(Stored data)

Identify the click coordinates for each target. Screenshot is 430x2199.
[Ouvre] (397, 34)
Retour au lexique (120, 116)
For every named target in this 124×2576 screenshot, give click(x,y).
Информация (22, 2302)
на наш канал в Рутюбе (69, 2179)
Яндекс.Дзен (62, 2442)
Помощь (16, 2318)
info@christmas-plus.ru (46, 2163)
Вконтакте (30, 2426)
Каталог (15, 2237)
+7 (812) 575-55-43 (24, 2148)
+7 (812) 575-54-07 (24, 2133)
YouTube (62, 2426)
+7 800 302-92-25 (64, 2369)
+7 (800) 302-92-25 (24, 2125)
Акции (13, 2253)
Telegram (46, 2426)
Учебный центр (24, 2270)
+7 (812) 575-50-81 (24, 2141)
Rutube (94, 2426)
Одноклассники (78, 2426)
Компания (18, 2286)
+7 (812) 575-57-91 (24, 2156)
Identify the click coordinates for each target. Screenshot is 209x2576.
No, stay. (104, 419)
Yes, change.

■ Your goal
Return the records above in their entirety, exactly as they appear.

■ Result below
Identify the click coordinates for each target. Screenshot is 430x2199.
[Ouvre] (397, 34)
Retour au lexique (120, 116)
For every named target in this 124×2576 screenshot, give click(x,y).
Информация (22, 2302)
на наш канал в Рутюбе (69, 2179)
Яндекс.Дзен (62, 2442)
Помощь (16, 2318)
info@christmas-plus.ru (46, 2163)
Вконтакте (30, 2426)
Каталог (15, 2237)
+7 (812) 575-55-43 (24, 2148)
+7 (812) 575-54-07 (24, 2133)
YouTube (62, 2426)
+7 800 302-92-25 (64, 2369)
+7 (800) 302-92-25 (24, 2125)
Акции (13, 2253)
Telegram (46, 2426)
Учебный центр (24, 2270)
+7 (812) 575-50-81 (24, 2141)
Rutube (94, 2426)
Одноклассники (78, 2426)
Компания (18, 2286)
+7 (812) 575-57-91 (24, 2156)
Identify the click coordinates for each target. Screenshot is 209x2576.
No, stay. (104, 419)
Yes, change.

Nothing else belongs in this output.